Is catch-up radio really a “pure” podcast?

Comment from Peter Saxon.

With the 3rd annual Radio Today Podcast Awards soon to open for entries – LiSTNR is once again the headline sponsor – quite a discussion has ignited around whether catch-up radio is really a “pure” podcast.

In an article by Sarah Patterson in our sister publication, Mamamia’s Head of Podcasts Elissa Ratliff (left) is quoted as saying “Being a pure podcast network, with no catch-up radio shows, matters for brands.

“Analytic Partners have shown the marketing ROI of podcasts to be almost three times radio.” (Source: IAB Audio Summit ‘21)


Ratliff is in good company. I was talking to Clive Dickens (left) the other week. As many readers will know, Clive used to be the Director of Digital and Innovation at SCA. He then spent a few years at Seven West Media and now he’s at Optus.
During our wide ranging chat, which is yet to be published on radioinfo, he had this to say about podcasting:


“Repurposing breakfast radio into a podcast is almost a complete waste of time. All of that effort should be pushed into producing original content.

“Other than the phenomenal Hamish and Andy, who really produce for audio first and radio second, most of the big podcasts are not catch-up radio. No one wants to listen to today’s breakfast show tomorrow. They never did.

“We should stop that and put all of that effort into original audio. Original content, emotional content,  powerful stories that can be consumed while doing something else. 

“And if the industry stays true to that, it will continue to have a strong and flourishing future.”

ARNAsked for a reaction to Dickens’ statement, ARN CCO, Duncan Campbell, (left) had this to say, “I think he’s half right. I think we should be producing more original content, without a doubt. I mean, podcasting is still in a massive growth phase. We still have two thirds of Australians who don’t download a podcast. So, there’s lots and lots of growth there. And original podcast is what will make us some some real money as well.
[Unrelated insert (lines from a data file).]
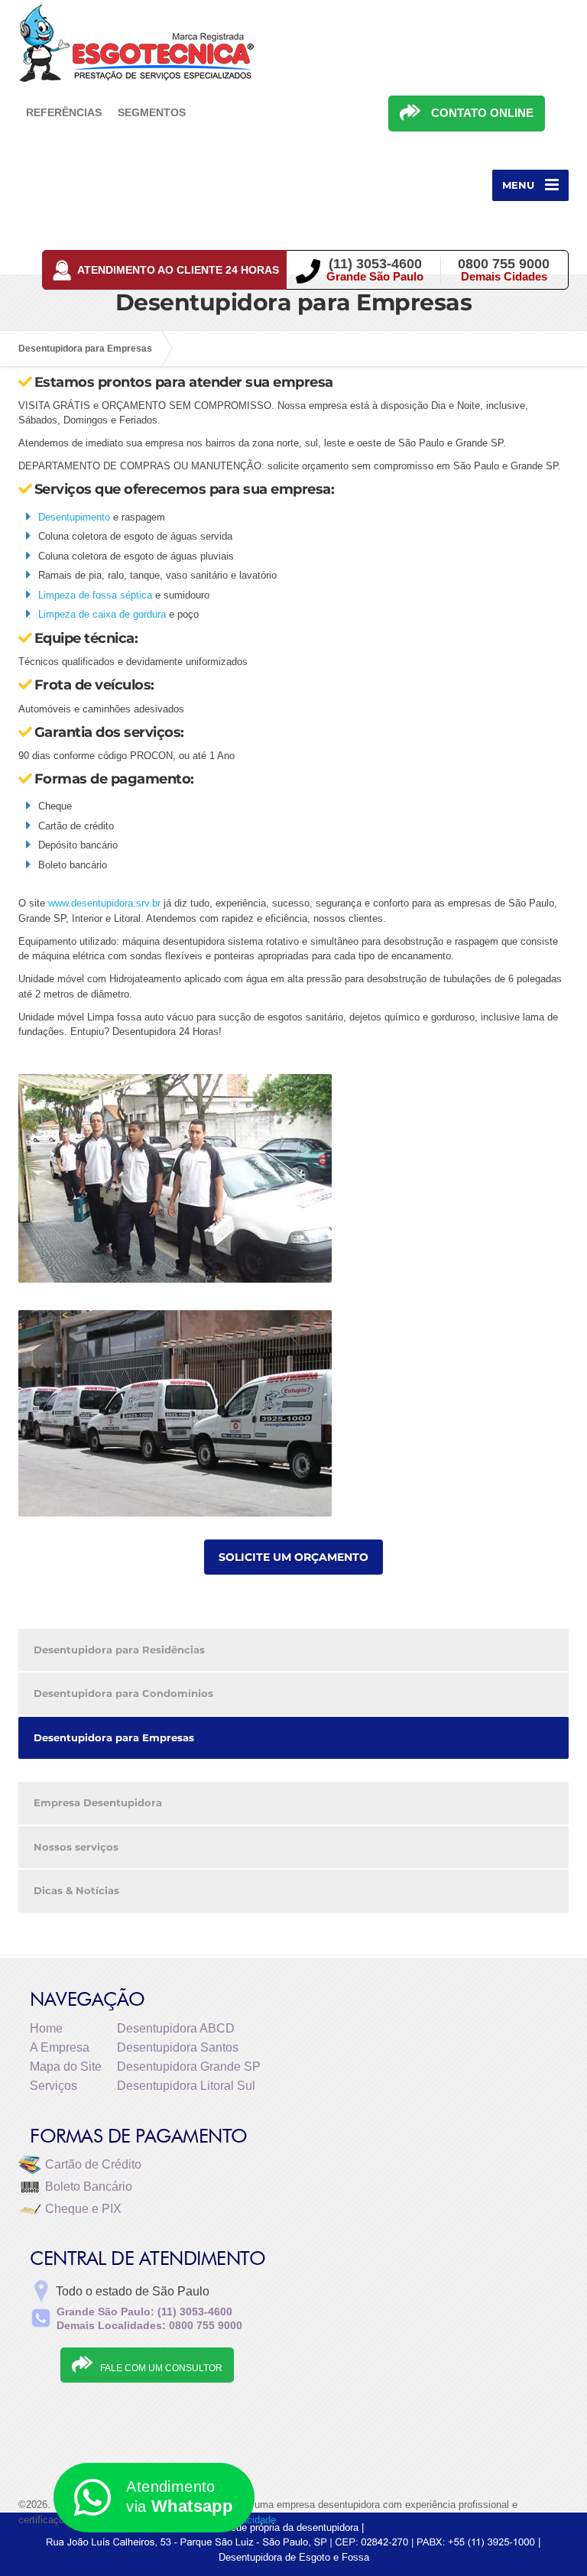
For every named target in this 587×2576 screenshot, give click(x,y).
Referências (64, 112)
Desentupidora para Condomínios (123, 1693)
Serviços (53, 2085)
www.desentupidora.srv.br (104, 903)
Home (46, 2028)
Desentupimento (74, 517)
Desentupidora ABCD (176, 2028)
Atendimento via (179, 2497)
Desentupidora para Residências (119, 1649)
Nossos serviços (76, 1847)
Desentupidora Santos (177, 2047)
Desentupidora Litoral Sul (186, 2085)
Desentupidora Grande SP (189, 2066)
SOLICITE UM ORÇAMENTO (293, 1557)
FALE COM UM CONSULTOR (161, 2368)
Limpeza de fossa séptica (95, 595)
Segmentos (152, 112)
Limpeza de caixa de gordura (102, 614)
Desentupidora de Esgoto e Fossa (294, 2557)
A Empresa (59, 2047)
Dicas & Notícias (76, 1890)
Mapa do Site (66, 2066)
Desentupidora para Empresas (114, 1737)
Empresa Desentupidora (98, 1802)
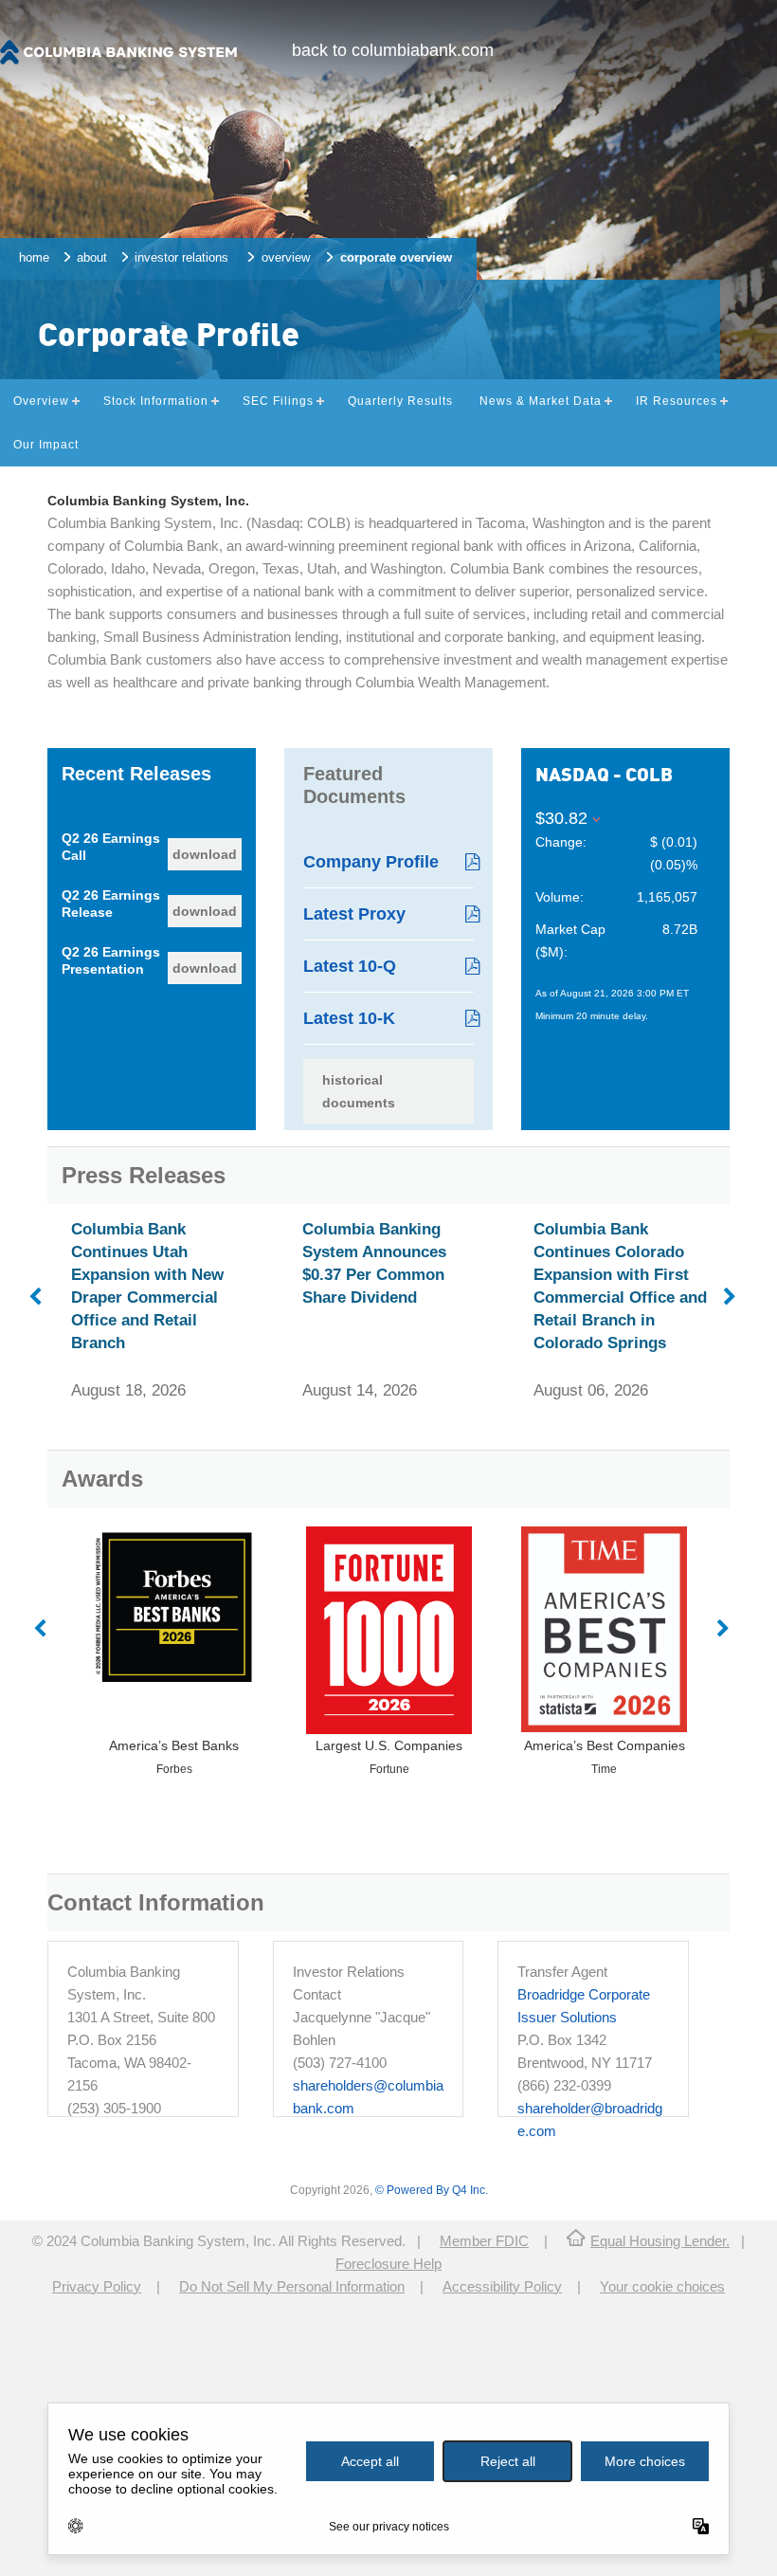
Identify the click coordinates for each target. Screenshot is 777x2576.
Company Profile (371, 861)
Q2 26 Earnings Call (111, 847)
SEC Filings (278, 401)
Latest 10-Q (349, 966)
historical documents (358, 1091)
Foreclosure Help (388, 2264)
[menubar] (393, 50)
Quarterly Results (400, 401)
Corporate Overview (396, 257)
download (204, 854)
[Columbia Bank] (118, 60)
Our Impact (46, 444)
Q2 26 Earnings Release (111, 903)
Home (34, 257)
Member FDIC (484, 2241)
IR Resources (676, 401)
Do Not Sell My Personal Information (292, 2286)
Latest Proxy (354, 913)
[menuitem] (393, 50)
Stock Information (155, 401)
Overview (286, 257)
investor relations (181, 257)
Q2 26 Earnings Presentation (111, 960)
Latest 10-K (349, 1018)
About (92, 257)
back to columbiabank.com (393, 50)
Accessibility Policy (502, 2286)
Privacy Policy (96, 2286)
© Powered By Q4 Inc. (431, 2190)
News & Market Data (540, 401)
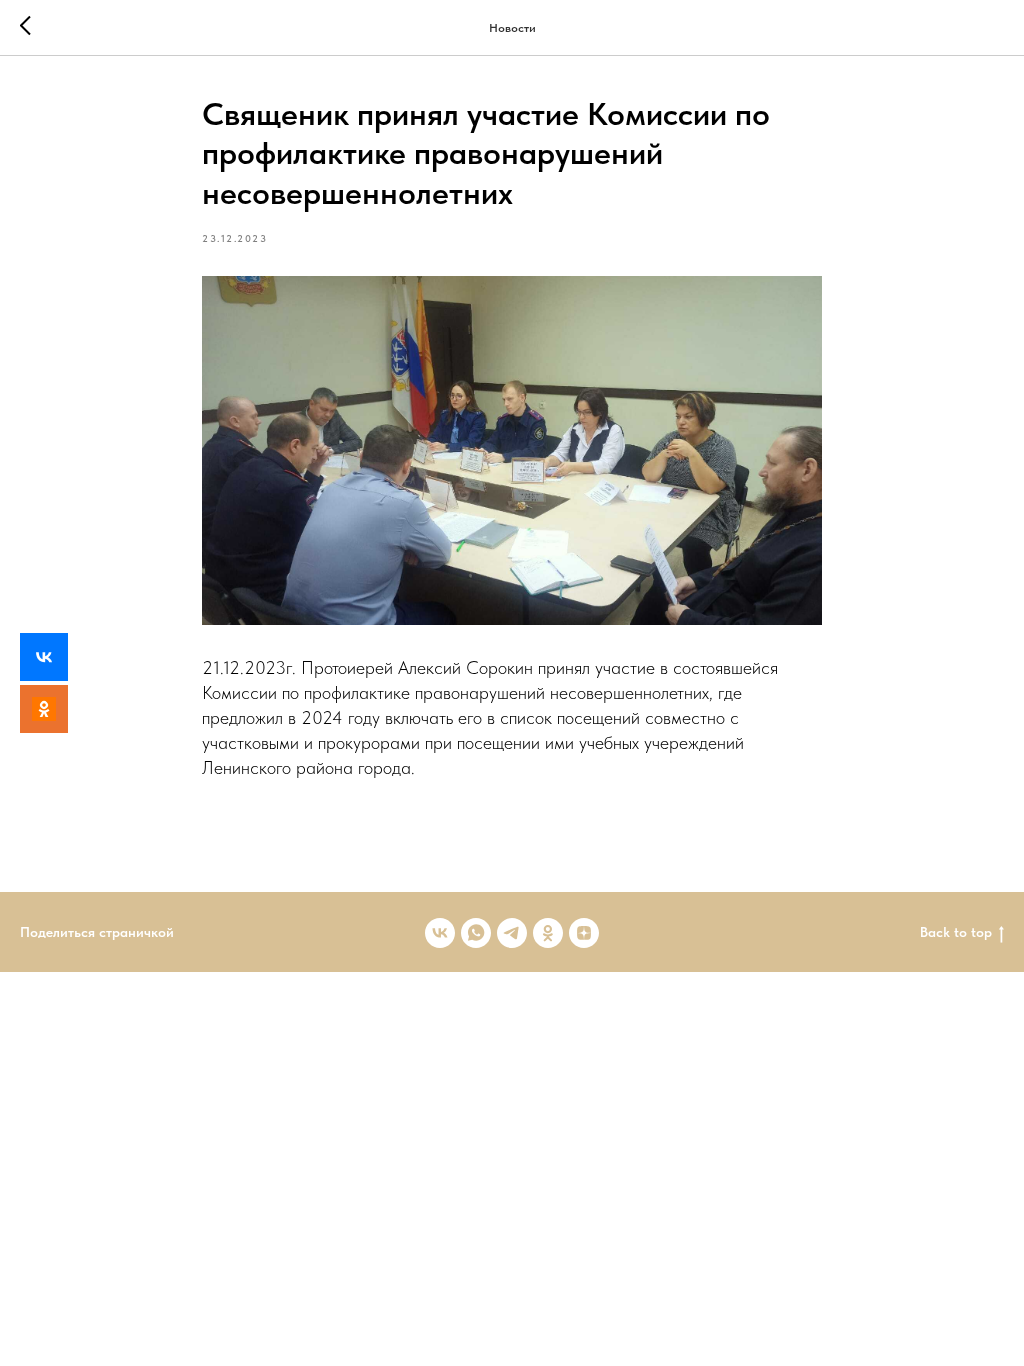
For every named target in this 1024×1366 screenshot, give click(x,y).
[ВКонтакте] (44, 657)
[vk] (440, 933)
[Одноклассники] (44, 709)
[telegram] (512, 933)
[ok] (548, 933)
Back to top (956, 932)
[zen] (584, 933)
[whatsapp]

“But people are still downloading these catch-up podcasts in terms of breakfast shows in big numbers, particularly the Kyle & Jackie O show. Not everyone gets up at six in the morning and can listen to the whole show. I think when you’re a super fan of a breakfast show, you will download the podcast and have a listen to it and catch those bits that you missed because you want to have that social currency for when you go to work and talk about what Kyle and Jackie said that that morning.”

Former Triple M Content Director, Mike Fitzpatrick, who now heads Mediafitz as an Audio Content and Talent Development Specialist, disagrees somewhat with both Ratliff and Dickens.  

In a detailed post on LinkedIn, Fitz acknowledges that the #1 podcast on the Triton Australian Podcast Ranker for February, is, in fact, a catch-up podcast of Kyle & Jackie O.  “As arguably the biggest and best radio show in the country, it makes sense that their catch-up has a large audience.”

Nonetheless, he agrees with the subtext that most catch-up podcasts are not really very good.

Fitz says, “Here’s my big problem with catch-up – If one of radio’s great USP’s is that it’s live, why would I want to catchup on it? On the other hand, by taking the compelling content that was broadcast live, using parts of it in the fabric of a whole new on demand show, that includes fresh audio, not broadcast content and involves its listening community in a way that it doesn’t on air… we can create a fresh sounding, high quality on demand product from an established brand, that even the fans who heard the show live, will want to come back and listen to. Same hosts, same connection, new show, on a digital platform. There are some shows doing a version of this already, but far too few.”

My take on all this? While linear radio is a different art-form to “pure” podcasting in the way that live theatre is a different experience to the same play made into a movie – in the end, both are about how compelling the storytelling is.  

As for catch-up radio, to me it’s a question of quality of content versus currency. There’s nothing staler than this morning’s discussion tonight or tomorrow about a news story that has been widely covered by all media and updated a dozen times by the time the listener gets to catch up on it.

However, discussions about lifestyle. comedy segments and such in a tightened highlight reel can become an award winner a forth coming Radio Today Podcast Awards Winner.